Severity calibration
Full definitions and decision guide in references/output-format.md. Quick reference:
| Severity | Test |
|---|
| P0 | AT user cannot complete a core workflow. Any workaround → not P0. |
| P1 | Core workflow works but with major friction or confusion. |
| P2 | Works with difficulty; non-core workflows may be blocked. |
| P3 | Technically non-compliant but low real-world impact. |
Apply these adjustments after the initial grade:
- Can user complete the workflow? No → P0/P1. Yes → P2/P3.
- Core vs peripheral workflow → bump up / down one.
- Reasonable workaround exists → bump down one.
- Affects multiple views systemically → bump up one.

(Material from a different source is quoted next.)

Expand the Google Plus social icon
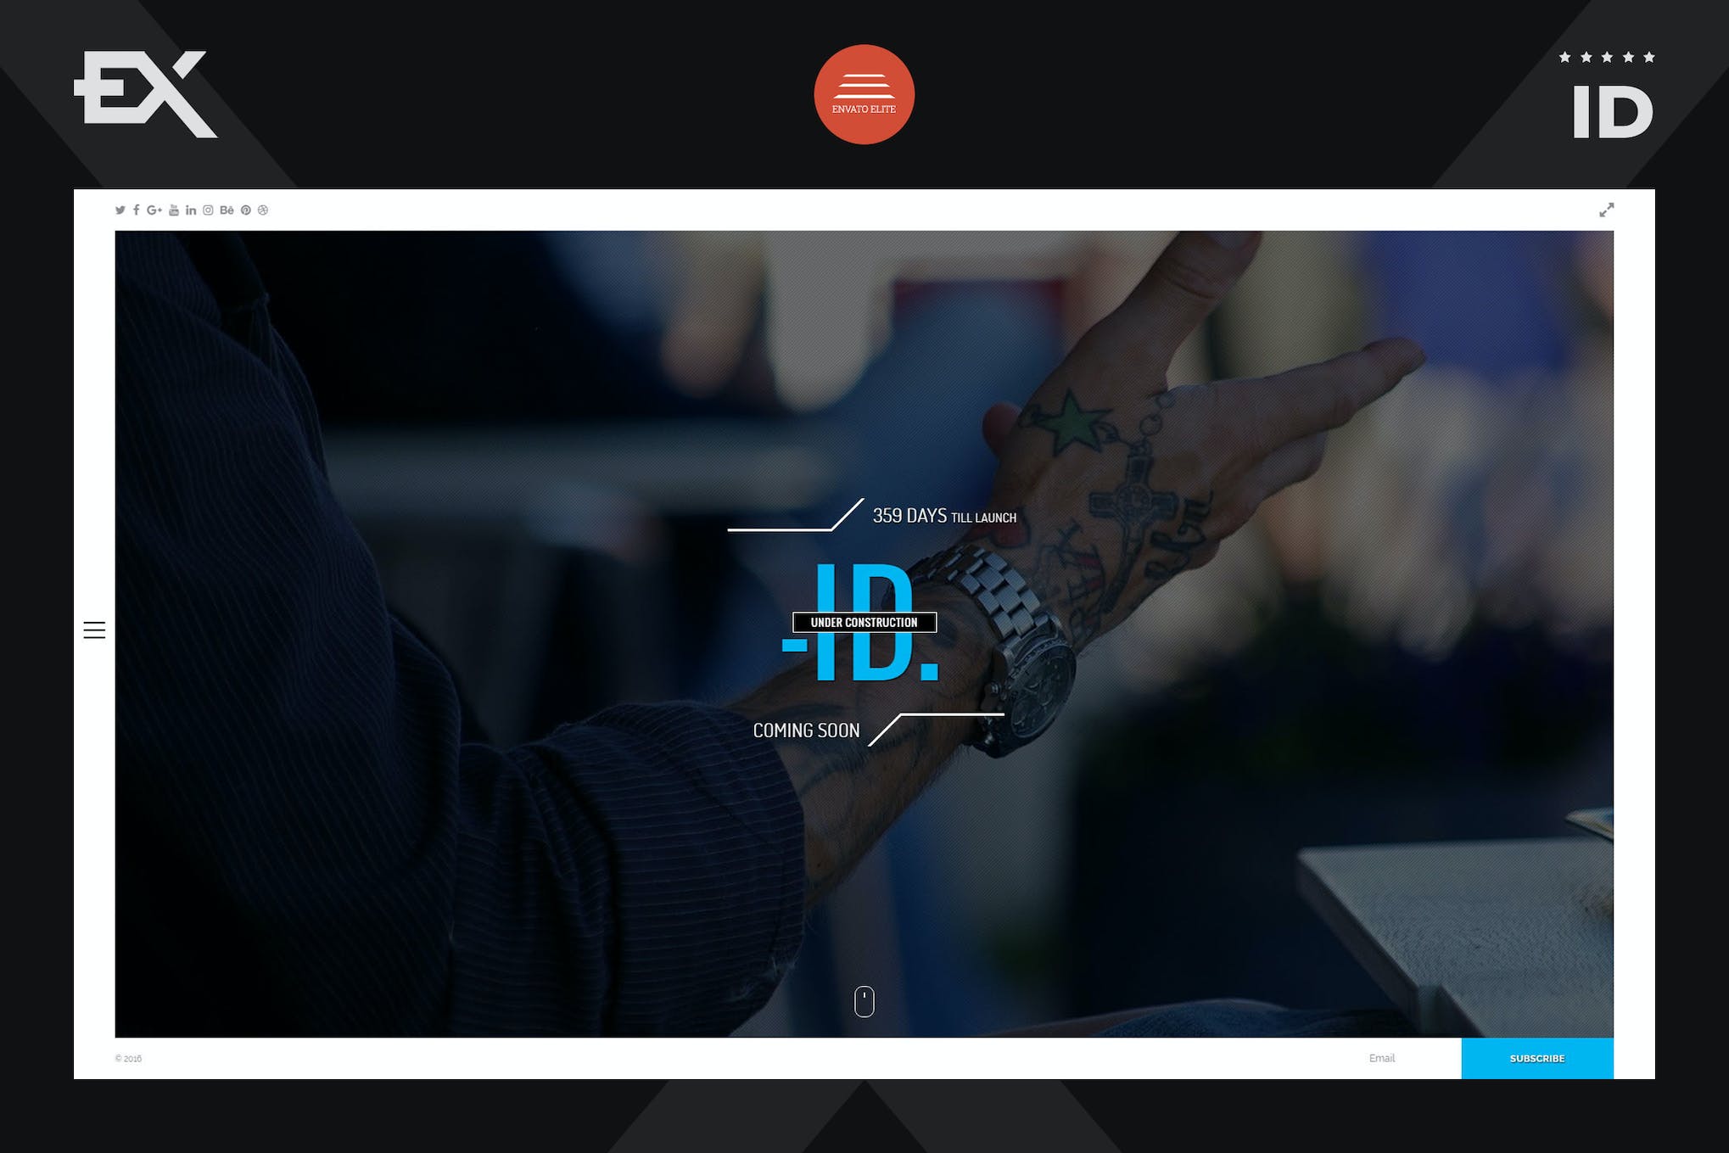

Self-check before emitting any Fix
Answer these before writing each Fix field (full text in safety-rules.md):
- Does this fix complete a pattern, or only part of one? (Rules 1, 3)
- Does this fix create a focusable-but-inert element? (Rule 2)
- Does this fix reference any unverified symbol? (Rule 4)
- Is every ARIA attribute in the WAI-ARIA spec? (Rule 5)
- Am I bundling everything that must ship together? (Rules 1, 3)
- Would this fix hide information from sighted users? (Rule 6)
- Am I making any predictive claim about tool or AT output? (Rule 7)
- If semantic swap in a shared component, have I addressed visual-regression risk? (Rule 8)
- If this fix depends on an imported wrapper, have I analyzed that wrapper? (Rule 9)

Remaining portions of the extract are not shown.